Wednesday, April 24, 2024

Sterling Goodspeed’s good book of short stories

By Mark Frost, Chronicle Editor

Sterling Goodspeed, the former Warren County District Attorney and former Johnsburg Town Supervisor, has written a book of short stories — True North — that is interesting, gutsy and I found well worth reading.

“Congratulations,” I emailed Sterling. “It’s a feat that you’ve accomplished. You write well and have things to say.”

It’s gutsy because Sterling, a 7th generation resident of North Creek, lets it rip — daring to give rein to his imagination.

“Sort of like standing in church naked,” he described it to me.

“It is one of the most difficult things I have ever done and it is very difficult and stressful to put it out there.”

There are 9 stories in the 133-page paperback. I read it in just a few days.

Several stories have stayed with me, especially “The Shaft.”

It starts with some boys braving the beams on the underside of the railroad bridge over the rocky Hudson River. It leads to their discovery of an abandoned mine shaft on the other side, then to details of the titanium operation there in World War II — and now a violent incident in which a man is killed.

I said to Sterling: Naturally, my thought is: How much of these stories is based on actual people and events? I’m assuming The Shaft — my favorite story — is. Was that you on the underside of that bridge over the river risking limb and life? Was Wheat Thin a real nickname? Was somebody killed in that building?

Photo from the book’s back cover.

Sterling only reveals so much.

“Mark,” he replied, “to generalize, the storylines are fiction but the background and context are often real. Each story stands individually but can also be read as a historic progression of a small, rural Adirondack community through six decades. The common character linking the stories is the town.

“The bridge in The Shaft and on the cover is 28N leading out of North Creek toward Minerva. In my early teens friends and I did some stupid climbing on the support beams.

“There really is a shaft, and one summer in the mid 1970s myself and a couple of friends discovered it in the woods not far from the bridge. During World War II titanium was moved out of the plant via conveyor belt up the shaft and loaded in train cars…The Shaft is a truly scary place. The rest is all fiction.”

= EXERCISE REQUIREMENTS =
- 1) Answer these from the article about Sterling Goodspeed's book:
(a) How many stories does the paperback contain, and how many pages long is it?
(b) Which road's bridge appears in "The Shaft" and on the cover?
(c) During World War II, how was titanium moved out of the plant?
- 2) Please retype the part of the article about Sterling Goodspeed's book that opens with the words containing "It starts with" and closes with "in that building?".
- 3) Continue the article about Sterling Goodspeed's book from the point where it stops.

= MATERIAL PROVIDED =
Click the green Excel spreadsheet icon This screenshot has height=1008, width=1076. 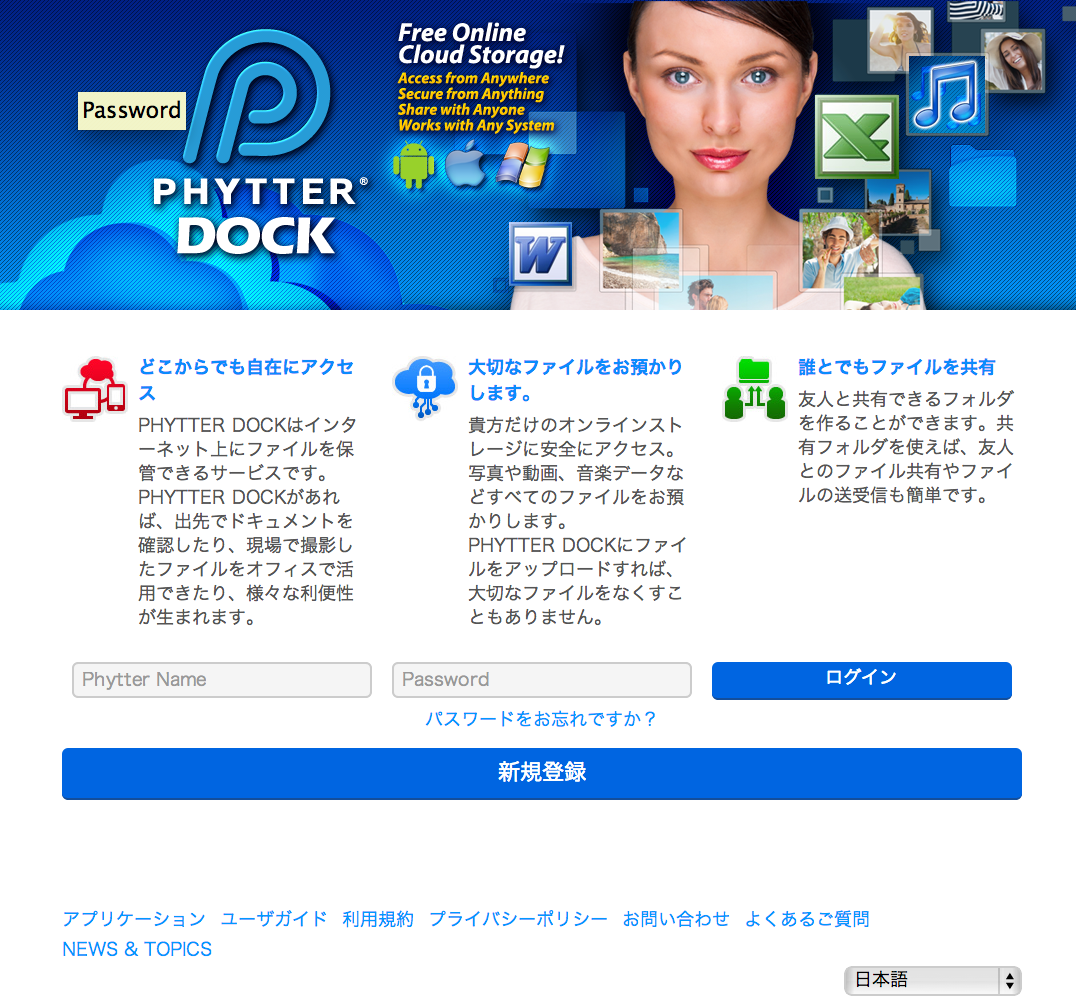point(855,135)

= PER-TASK ANSWERS =
- 1)
(a) 9 stories in 133 pages.
(b) 28N, leading out of North Creek toward Minerva.
(c) By conveyor belt up the shaft, then loaded in train cars.

- 2)
It starts with some boys braving the beams on the underside of the railroad bridge over the rocky Hudson River. It leads to their discovery of an abandoned mine shaft on the other side, then to details of the titanium operation there in World War II — and now a violent incident in which a man is killed.

I said to Sterling: Naturally, my thought is: How much of these stories is based on actual people and events? I’m assuming The Shaft — my favorite story — is. Was that you on the underside of that bridge over the river risking limb and life? Was Wheat Thin a real nickname? Was somebody killed in that building?

- 3)
Another story, “High Crimes and Gewurztraminers,” is premised on Hitler’s secret granddaughter having settled in North Creek. I had to ask about it.

“No direct Hitler connection in North Creek,” Sterling replied, “but over the years I have known a significant number of Germans who resettled in the Adirondacks. One of them had a father who was a high ranking military official incarcerated after the war. The Americans and English would break him out of his cell at midnight and he would show them the best places to drink in Berlin.”

Sterling went on, “The story Skiing to School is taken from the fact that my father’s parents were caretakers at Barton Mines in the 1930s. If snow conditions made driving down the back of Gore impossible, my Dad and his brother would climb the back side of the mountain and ski Gore to a school bus pick up in the village.”

Sterling told me, “I finished these [stories] because of the pandemic. I became highly focused and learned in my old age that I could force myself to become more patient. If a story wasn’t working, I could put it away and come back a week or two later and not force things.

“The last story, True North, was written in April, 2020. Looking at it now, I can remember the bleakness of those days as COVID ripped through Manhattan. I had a client die about the time this was written. Rural addiction issues are very real in the Adks. Heroin is everywhere.”


Sterling Goodspeed’s True North sells for $12.95. It’s available through Sterling’s website, www.Truthnorthadk.com, which he said connects to Barnes & Noble.

Sterling says, “It is also available at Goodreads, Amazon, Bookshop.org, Book-baby and local stores across the Adks.”

He also notes, “I have a joint event with Glenn Pearsall at the Johnsburg Library on Sat, Dec. 10, 12 to 2.